Quoted text:
»»

The river was a popular stopping
place for superstitious truck drivers who would light a
cigarette before crossing the bridge. After lighting it, they
would toss the lit cigarette into the river below, to appease a
legendary water serpent believed to live in the river mouth.
27 August - Pakxan – Pak Ngum – 90 km
It was a lazy day, ambling along,
accompanied by two-wheeled tractors (for lack of a better word)
pulling homemade wooden carts, loaded with jovial ladies in
conical hats. Scores of “Sapadee, falang” came from children
along the way and small villages and Buddhist temples jutted out
of the forest around every corner. Although kids were super
friendly, they would run for the safety of their mother's apron
as soon as one stopped for a picture. Others would stand
stock-still, allowing one to take a picture, and then shyly
retreated to their homes.
Our path followed the Mekong River;
from time to time it ran flush next to it, and at times moved
more inland, only to meet up with the river again a few
kilometres further. Water buffalo enjoyed the abundance of water
and villagers sold smoked fish and other delicacies at roadside
stalls.

««

Source data:
»»

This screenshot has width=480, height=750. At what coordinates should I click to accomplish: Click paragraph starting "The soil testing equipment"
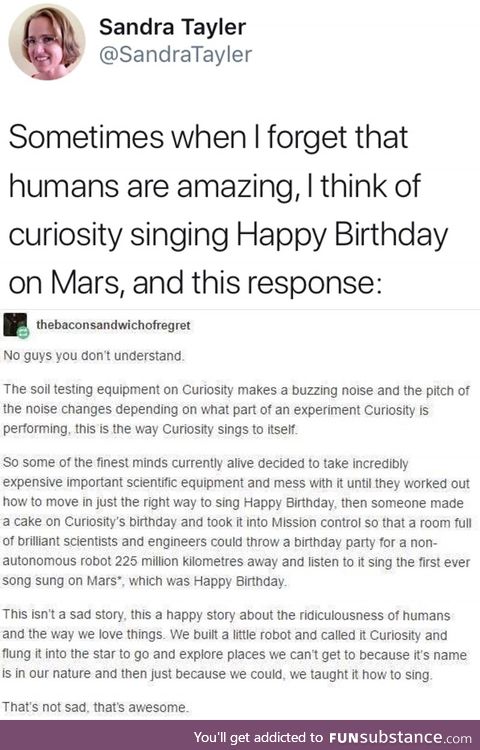pyautogui.click(x=236, y=409)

««

Work instructions:
A) Retype the stretch of the travel account from "The river was" through "the river mouth.".
B) Answer these questions using the travel account.
(i) What did the truck drivers toss into the river after lighting it?
(ii) What distance is given for the 27 August stage?
(iii) What did villagers sell at roadside stalls?
The listing has no connection to the travel account.

Results of the exercise:
A)
The river was a popular stopping
place for superstitious truck drivers who would light a
cigarette before crossing the bridge. After lighting it, they
would toss the lit cigarette into the river below, to appease a
legendary water serpent believed to live in the river mouth.

B)
(i) A lit cigarette.
(ii) 90 km.
(iii) Smoked fish and other delicacies.